CNN host Van Jones hosted a special edition of his show Saturday night featuring the March for Our Lives event in Washington, D.C. Viewers were probably expecting to hear from more young gun control activists - and they did - but among those voices was Savannah Lindquist, who offered a much different take on the Second Amendment.
Gun control activists have been the loudest voices and given the most microphones in the wake of the mass shooting at Marjory Stoneman Douglas High School. Many of those advocates, like Cameron Kasky and David Hogg, who are two of the Parkland shooting survivors, have infamously demonized the National Rifle Association and Sen. Marco Rubio (R-FL) - including at this weekend's rally.
While CNN was one of the first networks to feature Kasky and Hogg on their programs, Jones had the chance to speak with at least a few gun rights supporters Saturday. Savannah Lindquist shared with Jones why she advocates for the Second Amendment, particularly after being sexually assaulted in college.
"Many people are saying guns are the problem," Jones said. "But from your point of view, a gun in your situation might have been the solution."
Lindquist had grown up learning about gun safety and bought a firearm as soon as she turned 21. She described how it helped her safer because it served as a "great equalizer." Unfortunately, she did not have that safety net with her on her college campus, a designated gun-free zone. She was defenseless when she was attacked.
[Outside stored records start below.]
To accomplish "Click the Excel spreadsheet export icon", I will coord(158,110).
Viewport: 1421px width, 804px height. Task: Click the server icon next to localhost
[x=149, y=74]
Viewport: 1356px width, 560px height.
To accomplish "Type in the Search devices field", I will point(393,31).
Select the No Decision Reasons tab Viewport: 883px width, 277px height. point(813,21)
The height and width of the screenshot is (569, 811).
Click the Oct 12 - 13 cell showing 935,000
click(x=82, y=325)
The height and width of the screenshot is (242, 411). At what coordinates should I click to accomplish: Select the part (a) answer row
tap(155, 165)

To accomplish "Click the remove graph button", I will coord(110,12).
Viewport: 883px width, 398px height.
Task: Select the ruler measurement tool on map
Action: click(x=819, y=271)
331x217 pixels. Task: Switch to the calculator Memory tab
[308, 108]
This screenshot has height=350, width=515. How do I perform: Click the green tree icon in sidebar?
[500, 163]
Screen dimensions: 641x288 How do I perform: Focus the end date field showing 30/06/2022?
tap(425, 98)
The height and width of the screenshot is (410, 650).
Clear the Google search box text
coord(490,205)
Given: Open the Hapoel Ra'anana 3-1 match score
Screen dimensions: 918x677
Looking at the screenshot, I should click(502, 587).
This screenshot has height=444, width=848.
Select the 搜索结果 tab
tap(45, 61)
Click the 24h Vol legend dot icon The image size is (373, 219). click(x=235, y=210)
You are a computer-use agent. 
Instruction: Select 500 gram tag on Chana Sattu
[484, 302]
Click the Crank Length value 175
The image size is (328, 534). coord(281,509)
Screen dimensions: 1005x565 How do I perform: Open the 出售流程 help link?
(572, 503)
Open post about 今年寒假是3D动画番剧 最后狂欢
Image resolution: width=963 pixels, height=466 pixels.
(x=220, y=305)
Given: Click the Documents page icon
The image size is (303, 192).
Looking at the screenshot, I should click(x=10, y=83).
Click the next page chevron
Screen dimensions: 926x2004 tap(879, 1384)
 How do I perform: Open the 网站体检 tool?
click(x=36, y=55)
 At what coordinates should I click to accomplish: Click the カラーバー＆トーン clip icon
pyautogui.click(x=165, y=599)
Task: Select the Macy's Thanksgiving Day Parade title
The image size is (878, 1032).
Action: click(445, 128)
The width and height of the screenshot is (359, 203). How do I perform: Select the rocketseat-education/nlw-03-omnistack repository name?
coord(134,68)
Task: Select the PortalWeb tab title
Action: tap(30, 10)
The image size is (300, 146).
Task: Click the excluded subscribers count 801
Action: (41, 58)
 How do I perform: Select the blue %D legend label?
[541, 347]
"After three and a half years at my dream school, I dropped out because of what happened," she told Jones, while fighting tears. "And after three and half years all I had to show for my time there was a horrific experience and student loans."
To make matters worse, instead of being supported and lauded as the courageous young lady she is, Lindquist has often been fielding death threats after becoming a vocal gun rights advocate.
Still, she reflects on her experience a stronger supporter of the Second Amendment than ever.
"My sexual assault made something very clear: My right to self-defense should not be up for debate."
The March for Our Lives rally was attended by hundreds of thousands of people. While they cheered Hogg's speech, who got red carpet treatment on the National Mall, none of the attendees likely heard from Lindquist.